Strategic combination of different promoters in lactose metabolisation and host chassis selection for high bioethanol titres from dairy wastes

Abstract

The yeast Saccharomyces cerevisiae is widely used in biotechnological processes but is unable to metabolise lactose, the main component of cheese whey. Here, we engineered industrial S. cerevisiae strains for bioethanol fermentation from lactose. Heterologous expression of LAC12 and LAC4 from Kluyveromyces lactis, encoding for a lactose permease and a β-galactosidase, respectively, under different promoter combinations (TEF1p/PGK1p), generated the strains E1 (TEF1p → LAC4/PGK1p → LAC12) and E2 (PGK1p → LAC4/TEF1p → LAC12).

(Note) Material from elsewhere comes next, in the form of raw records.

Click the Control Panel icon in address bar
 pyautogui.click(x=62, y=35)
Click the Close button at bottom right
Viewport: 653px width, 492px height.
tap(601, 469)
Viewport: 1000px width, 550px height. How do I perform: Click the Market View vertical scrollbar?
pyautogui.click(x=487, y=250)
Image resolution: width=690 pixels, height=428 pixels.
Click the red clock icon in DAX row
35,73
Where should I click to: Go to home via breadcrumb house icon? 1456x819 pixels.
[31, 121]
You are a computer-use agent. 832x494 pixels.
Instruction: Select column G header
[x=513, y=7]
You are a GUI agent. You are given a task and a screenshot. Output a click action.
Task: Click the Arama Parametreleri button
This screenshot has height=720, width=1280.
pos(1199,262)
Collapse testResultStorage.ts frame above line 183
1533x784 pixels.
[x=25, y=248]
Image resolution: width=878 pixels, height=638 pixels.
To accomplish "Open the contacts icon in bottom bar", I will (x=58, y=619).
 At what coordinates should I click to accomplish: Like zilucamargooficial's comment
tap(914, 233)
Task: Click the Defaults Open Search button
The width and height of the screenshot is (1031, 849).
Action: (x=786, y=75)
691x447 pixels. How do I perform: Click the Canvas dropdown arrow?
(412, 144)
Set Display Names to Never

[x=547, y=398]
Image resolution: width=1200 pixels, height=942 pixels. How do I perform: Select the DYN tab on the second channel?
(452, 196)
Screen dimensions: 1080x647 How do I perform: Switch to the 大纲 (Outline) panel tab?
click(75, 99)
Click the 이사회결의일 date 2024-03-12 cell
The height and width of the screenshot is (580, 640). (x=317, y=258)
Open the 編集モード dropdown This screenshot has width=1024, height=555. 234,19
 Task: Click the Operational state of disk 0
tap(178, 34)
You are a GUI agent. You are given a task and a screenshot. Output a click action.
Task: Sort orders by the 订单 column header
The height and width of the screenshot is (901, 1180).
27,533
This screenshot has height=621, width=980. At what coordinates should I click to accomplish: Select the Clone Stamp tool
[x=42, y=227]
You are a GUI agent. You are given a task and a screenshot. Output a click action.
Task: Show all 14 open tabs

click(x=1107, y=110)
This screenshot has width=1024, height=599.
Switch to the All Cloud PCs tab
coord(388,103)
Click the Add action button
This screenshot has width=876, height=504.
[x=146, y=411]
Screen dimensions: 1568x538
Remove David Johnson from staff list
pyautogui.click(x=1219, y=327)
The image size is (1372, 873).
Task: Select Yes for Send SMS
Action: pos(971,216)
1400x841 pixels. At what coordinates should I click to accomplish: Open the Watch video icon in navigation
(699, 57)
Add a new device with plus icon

In synthetic media, E1 exhibits faster lactose consumption up to 150 g/L of lactose, while E2 exhibits improved lactose metabolisation ability at 200 g/L of lactose with a yield near 100%. These results were validated in whey where the strain E2 produced 92.2 g/L of ethanol from 200 g/L lactose, the highest titre reported in the literature from whey. This study provides valuable insight on how the promoter choice influences multi-enzymatic step pathways and the importance of selecting an appropriate host for high-titre processes.